# Iris Duo



## Liz

My most recent watercolor, it's a small 5x7 inch. Feedback welcome, good or bad. BY the way I did a digital version which I'll post in the digital art section.


----------



## Mel_Robertson

I don't know which version I like more it's so pretty did you scan this into the program then edit it or did you paint the digital version from scratch?


----------



## Desdichado

Like the nice loose watercolour Liz.


----------



## Liz

Thanks much

The original was a small acrylic, I used a transparent setting in my graphics program so I could trace around the acrylic, once I got it the way I wanted I deleted the acrylic from the digital file. The beauty of digital painting is that you can move things around as many times as you want without ruining anything. I liked the composition of the digital painting better than the acrylic and used it for my watercolor.

+ + + + + + +

▸ Task 1:
Please answer these questions about the Iris Duo thread, one per line:
(a) What size is Liz's watercolor?
(b) What medium was the original painting?
(c) Whose composition did Liz like better, the digital painting's or the acrylic's?
▸ Task 2: Summarize the Iris Duo thread in two sentences.

+ + + + + + +

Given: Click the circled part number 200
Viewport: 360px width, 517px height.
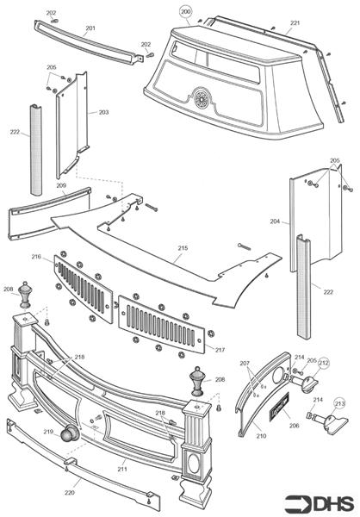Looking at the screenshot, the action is tap(186, 12).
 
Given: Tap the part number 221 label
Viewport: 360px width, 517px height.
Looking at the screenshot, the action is tap(295, 22).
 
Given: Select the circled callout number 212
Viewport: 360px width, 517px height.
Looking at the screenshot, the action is tap(324, 364).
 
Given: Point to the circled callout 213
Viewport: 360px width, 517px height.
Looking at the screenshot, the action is tap(339, 403).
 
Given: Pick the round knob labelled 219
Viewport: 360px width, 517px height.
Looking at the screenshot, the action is tap(70, 433).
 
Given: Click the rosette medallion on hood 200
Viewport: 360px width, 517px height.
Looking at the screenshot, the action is tap(201, 98).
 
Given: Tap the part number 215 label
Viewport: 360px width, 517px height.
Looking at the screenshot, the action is tap(183, 248).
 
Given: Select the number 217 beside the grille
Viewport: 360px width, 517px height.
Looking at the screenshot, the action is tap(220, 350).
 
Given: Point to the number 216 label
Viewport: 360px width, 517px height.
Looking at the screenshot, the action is tap(36, 257).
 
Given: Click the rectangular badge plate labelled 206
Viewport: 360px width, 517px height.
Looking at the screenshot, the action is tap(280, 407).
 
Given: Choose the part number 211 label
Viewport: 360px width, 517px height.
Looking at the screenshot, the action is tap(122, 469).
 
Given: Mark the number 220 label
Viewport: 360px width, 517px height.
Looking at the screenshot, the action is tap(70, 493).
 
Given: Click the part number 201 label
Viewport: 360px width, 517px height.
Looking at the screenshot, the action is tap(90, 28).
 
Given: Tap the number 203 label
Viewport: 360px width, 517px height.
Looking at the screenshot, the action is tap(103, 112).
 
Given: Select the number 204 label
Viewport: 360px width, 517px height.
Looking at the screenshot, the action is tap(275, 221).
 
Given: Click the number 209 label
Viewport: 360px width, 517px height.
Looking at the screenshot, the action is tap(61, 185).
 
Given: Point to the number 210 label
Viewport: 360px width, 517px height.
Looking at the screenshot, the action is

+ + + + + + +

▸ Response 1:
(a) 5x7 inches
(b) Acrylic
(c) The digital painting's

▸ Response 2: Liz shares a small 5x7 inch watercolor, asks for feedback, and says she will post a digital version in the digital art section. Asked how the digital version was made, she explains that she traced an earlier small acrylic in her graphics program using a transparent setting, deleted the acrylic from the file, and then based the watercolor on the digital painting because she liked its composition better.